Los trabajos y los días
Los trabajos y los días Mas quienes dictan para extranjeros e indígenas sentencias rectas, y en nada se apartan de lo justo, prospérales la ciudad, y sus gentes florecen en ella; por su tierra se extiende la Paz nodriza de mozos, y nunca a ellos asigna la dolorosa guerra el longitonante Zeus (70). Nunca a varones de recta justicia acompañan Hambre ni Aflicción (71), sino que en convites consumen la cosecha que con amor lograron. La tierra les procura rica subsistencia, y en los montes, la encina lleva, por la copa, bellotas; por el centro, abejas. Lanosas ovejas se vencen al peso de sus vellones. Engendran las mujeres hijos semejantes a sus progenitores (72). Se enriquecen con bienes sin tasa; no han de irse en las naves, pues el fruto lo da la fecunda gleba (73).

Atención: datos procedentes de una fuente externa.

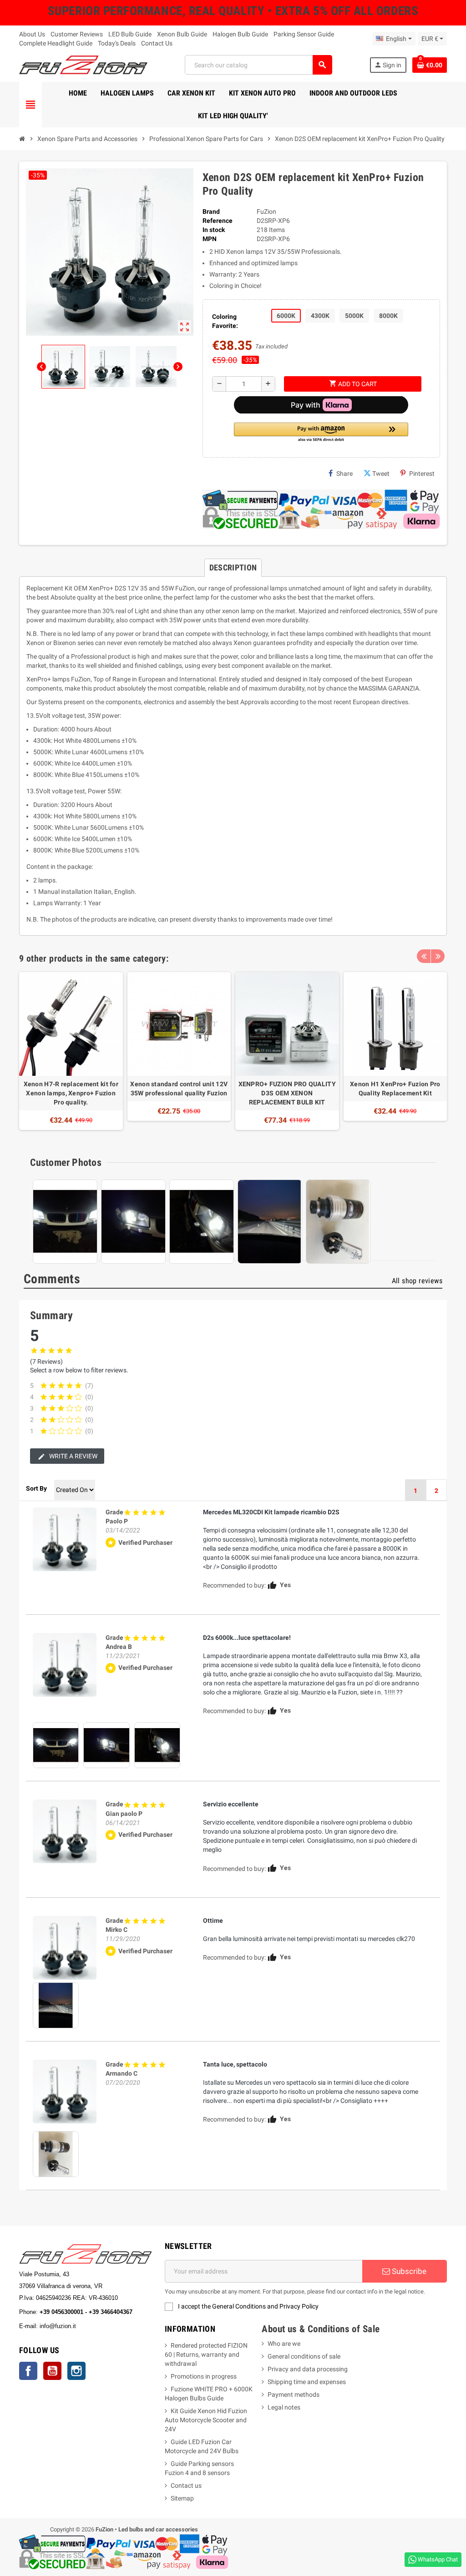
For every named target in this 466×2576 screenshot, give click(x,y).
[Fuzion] (83, 64)
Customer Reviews (77, 34)
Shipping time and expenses (307, 2381)
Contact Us (156, 43)
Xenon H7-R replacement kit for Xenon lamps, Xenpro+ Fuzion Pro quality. (71, 1093)
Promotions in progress (204, 2376)
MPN (210, 238)
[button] (321, 433)
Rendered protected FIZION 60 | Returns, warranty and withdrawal (206, 2354)
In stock (214, 229)
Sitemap (182, 2498)
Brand (211, 211)
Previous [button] (424, 956)
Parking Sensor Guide (304, 34)
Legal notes (284, 2407)
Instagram (76, 2371)
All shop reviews (417, 1280)
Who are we (284, 2343)
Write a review (72, 1456)
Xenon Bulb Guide (182, 34)
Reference (218, 220)
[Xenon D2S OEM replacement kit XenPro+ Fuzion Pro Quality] (64, 1539)
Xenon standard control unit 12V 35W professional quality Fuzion (179, 1088)
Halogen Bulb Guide (240, 34)
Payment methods (293, 2394)
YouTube (52, 2371)
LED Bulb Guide (130, 34)
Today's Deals (117, 43)
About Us (32, 34)
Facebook (28, 2371)
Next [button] (438, 956)
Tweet (381, 473)
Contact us (186, 2485)
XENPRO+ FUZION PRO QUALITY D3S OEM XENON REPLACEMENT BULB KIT (287, 1093)
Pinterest (422, 473)
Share (344, 473)
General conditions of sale (304, 2356)
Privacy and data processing (308, 2369)
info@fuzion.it (98, 2326)
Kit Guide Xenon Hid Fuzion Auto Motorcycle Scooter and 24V (206, 2420)
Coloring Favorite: (225, 321)
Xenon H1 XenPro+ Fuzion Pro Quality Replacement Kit (395, 1088)
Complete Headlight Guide (55, 43)
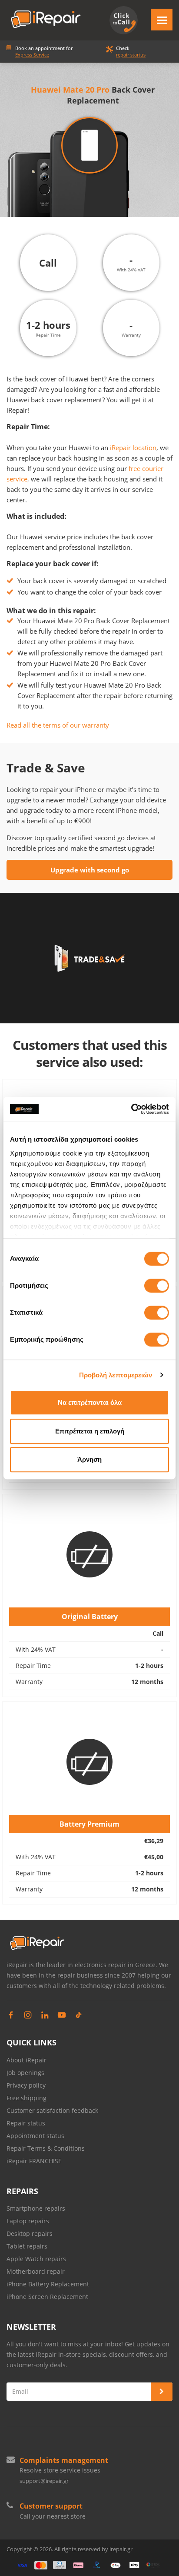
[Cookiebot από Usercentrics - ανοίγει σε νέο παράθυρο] (131, 1109)
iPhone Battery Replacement (48, 2284)
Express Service (32, 54)
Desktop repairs (30, 2233)
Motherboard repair (36, 2271)
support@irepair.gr (44, 2481)
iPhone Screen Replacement (47, 2296)
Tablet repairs (27, 2246)
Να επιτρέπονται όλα (90, 1402)
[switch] (156, 1286)
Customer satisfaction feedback (52, 2110)
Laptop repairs (28, 2221)
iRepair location (133, 447)
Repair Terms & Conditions (46, 2148)
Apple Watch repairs (36, 2259)
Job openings (25, 2072)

Pero aquellos que se ocupan de la Insolencia nefasta y de criminales obras, para esos tales reserva su Justicia el hijo de Crono, longitonante Zeus. A menudo la ciudad entera se ye privada de un vil rufián (74)—aquel que peca y maquina maldades. Sobre ellos, desde el cielo, deja caer gran ruina el Cronión, Hambre y Morbo a la vez (75); van muriendo las gentes, las mujeres no conciben, se extinguen los hogares, por los designios de Zeus Olímpico. Y según las ocasiones, el Cronida les destruye vasto ejército o una muralla, o se cobra en el mar su vindicta con las naves de aquellos (76).